[Opening Record excerpts section]

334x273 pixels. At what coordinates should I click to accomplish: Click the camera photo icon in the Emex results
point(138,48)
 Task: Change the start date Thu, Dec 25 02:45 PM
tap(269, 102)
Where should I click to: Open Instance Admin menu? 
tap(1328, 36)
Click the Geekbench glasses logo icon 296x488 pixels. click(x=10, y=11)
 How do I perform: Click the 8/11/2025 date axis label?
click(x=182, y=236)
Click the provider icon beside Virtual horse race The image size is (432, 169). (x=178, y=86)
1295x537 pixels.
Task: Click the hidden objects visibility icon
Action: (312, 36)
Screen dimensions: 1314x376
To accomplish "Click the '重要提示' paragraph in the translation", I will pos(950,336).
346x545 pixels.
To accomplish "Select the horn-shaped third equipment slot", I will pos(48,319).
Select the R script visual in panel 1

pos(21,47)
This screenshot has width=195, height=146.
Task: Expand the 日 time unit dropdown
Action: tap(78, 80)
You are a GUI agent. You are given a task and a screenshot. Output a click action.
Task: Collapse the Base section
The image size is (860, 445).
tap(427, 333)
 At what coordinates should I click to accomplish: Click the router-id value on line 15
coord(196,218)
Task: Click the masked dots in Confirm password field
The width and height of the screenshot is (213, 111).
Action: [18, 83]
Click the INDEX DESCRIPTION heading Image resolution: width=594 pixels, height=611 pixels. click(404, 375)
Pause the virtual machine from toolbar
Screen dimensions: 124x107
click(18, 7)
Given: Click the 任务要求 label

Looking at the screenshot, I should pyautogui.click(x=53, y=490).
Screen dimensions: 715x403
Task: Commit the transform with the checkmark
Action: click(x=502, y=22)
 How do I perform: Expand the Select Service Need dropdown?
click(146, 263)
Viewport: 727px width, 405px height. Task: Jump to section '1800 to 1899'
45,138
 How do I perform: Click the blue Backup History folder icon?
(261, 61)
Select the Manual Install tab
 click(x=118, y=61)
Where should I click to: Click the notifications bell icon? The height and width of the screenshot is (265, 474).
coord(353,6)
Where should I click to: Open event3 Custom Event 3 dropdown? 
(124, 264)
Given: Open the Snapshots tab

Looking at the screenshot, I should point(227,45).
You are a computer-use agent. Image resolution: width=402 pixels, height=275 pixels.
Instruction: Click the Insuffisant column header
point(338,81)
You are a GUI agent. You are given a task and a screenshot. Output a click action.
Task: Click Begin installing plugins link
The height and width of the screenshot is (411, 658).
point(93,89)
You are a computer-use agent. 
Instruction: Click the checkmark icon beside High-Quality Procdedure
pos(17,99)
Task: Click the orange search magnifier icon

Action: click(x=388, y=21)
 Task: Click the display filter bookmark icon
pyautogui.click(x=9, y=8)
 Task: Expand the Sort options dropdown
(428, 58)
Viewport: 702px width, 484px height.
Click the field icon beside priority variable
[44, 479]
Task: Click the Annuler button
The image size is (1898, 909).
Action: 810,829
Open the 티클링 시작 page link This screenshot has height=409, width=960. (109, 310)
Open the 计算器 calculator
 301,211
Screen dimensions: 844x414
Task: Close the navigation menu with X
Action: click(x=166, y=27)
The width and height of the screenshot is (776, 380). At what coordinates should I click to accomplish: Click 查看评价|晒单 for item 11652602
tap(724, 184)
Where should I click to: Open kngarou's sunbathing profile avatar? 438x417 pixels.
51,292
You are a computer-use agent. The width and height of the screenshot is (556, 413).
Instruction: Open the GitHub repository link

[Closing Record excerpts section]

- _Description of the task_: From the records above, pull out every line containing the word "resolution".

- _Answer below_:
Click the INDEX DESCRIPTION heading Image resolution: width=594 pixels, height=611 pixels. click(404, 375)
You are a computer-use agent. Image resolution: width=402 pixels, height=275 pixels.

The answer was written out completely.